Westminster Alum Makes Scientific Breakthrough
“It was my eureka moment,” says Jia Liu, Westminster College Class of 2009, when she saw the data evidence alone in a dark room that confirmed for her team a scientific breakthrough that has long been sought in the quest for the next generation of computers and a host of other everyday objects.
Liu, a doctoral student in chemistry at the University of Southern California Dornsife College of Letters, Arts and Sciences, is a member of a research team that has been working for more than three years on the concept that short, sorted carbon nanotubes could be used as “seeds” under high temperatures to grow longer nanotubes with a specific, desired atomic structure.
“We identify the mechanisms required for mass amplification of nanotubes,” says Liu, who is co-lead author of the study on their findings. “To understand nanotube growth behaviors allows us to produce larger amounts of nanotubes and better control that growth.”
Carbon nanotubes are tiny tubes of rolled up graphene, measuring one nanometer across, whose super strong structure scientist believe can be used in the future for computers that are smaller, faster, and more energy efficient than those which rely on silicon transistors and for other items such as in solar cells, batteries, and electronic circuits.

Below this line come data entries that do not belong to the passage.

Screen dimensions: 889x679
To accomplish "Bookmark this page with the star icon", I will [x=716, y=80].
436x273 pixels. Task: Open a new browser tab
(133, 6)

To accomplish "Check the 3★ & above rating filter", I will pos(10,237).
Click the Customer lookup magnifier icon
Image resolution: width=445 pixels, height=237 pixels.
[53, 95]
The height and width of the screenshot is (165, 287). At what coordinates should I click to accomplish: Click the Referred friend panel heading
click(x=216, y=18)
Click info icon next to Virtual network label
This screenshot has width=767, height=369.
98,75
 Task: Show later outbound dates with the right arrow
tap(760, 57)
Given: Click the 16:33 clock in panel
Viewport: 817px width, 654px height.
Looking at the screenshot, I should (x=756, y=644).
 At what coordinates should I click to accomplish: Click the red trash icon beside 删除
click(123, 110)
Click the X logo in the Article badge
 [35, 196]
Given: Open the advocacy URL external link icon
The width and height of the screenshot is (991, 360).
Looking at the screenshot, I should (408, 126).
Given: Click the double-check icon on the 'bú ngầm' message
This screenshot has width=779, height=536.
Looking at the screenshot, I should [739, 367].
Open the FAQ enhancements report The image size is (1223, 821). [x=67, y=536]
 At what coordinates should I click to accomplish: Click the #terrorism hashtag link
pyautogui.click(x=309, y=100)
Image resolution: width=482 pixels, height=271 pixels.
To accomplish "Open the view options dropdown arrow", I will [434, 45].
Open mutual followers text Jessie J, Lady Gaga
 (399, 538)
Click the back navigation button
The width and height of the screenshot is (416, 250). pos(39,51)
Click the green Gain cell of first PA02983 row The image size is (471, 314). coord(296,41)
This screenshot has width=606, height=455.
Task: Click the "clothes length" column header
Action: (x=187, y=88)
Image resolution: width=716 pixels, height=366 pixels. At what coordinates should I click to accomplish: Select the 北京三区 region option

Until this discovery, scientists were unable to “grow” carbon nanotubes with specific attributes. Instead they had to “grow” them in batches that contained many different, random, mixed shapes that had to be sorted. The sorting process increased costs and shortened the length of the nanotubes significantly, making them less practical for many applications.
“We are solving a fundamental problem of the carbon nanotube,” says Chongwu Zhou, Professor in the Ming Hsieh Department of Electrical Engineering at the USC Viterbi School of Engineering and lead author of the study which chronicles Jia and her team’s recent success in a study published August 23 in the journal Nano Letters.
The research was funded by the Office of Naval Research and the Defense Threat Reduction Agency of the U.S. Department of Defense.
Liu, who comes from Inner Mongolia, China, was a chemistry and physics major at Westminster College. While at Westminster, she was a Student Ambassador, Secretary/Treasurer for the Chemistry Club, Budget Chair for the Habitat for Humanity Club, and a member of the United World College Club, International Club and Classic Club, She completed a summer internship at the Fermi National Laboratory in Chicago and one in the Nuclear Chemistry Department of Washington University in St. Louis. Previously, she attended Red Cross Nordic United World College in Norway where she graduated in 2005
Visit Science Daily, The Engineer, e! Science News, Gigaom, or USC News to read more about Liu’s work and the significance of her discovery.
Liu is pictured above at her Alpha Chi induction ceremony with Professor Kent Palmer, now Professor Emeritus of Physics, who was her main faculty inspiration at Westminster.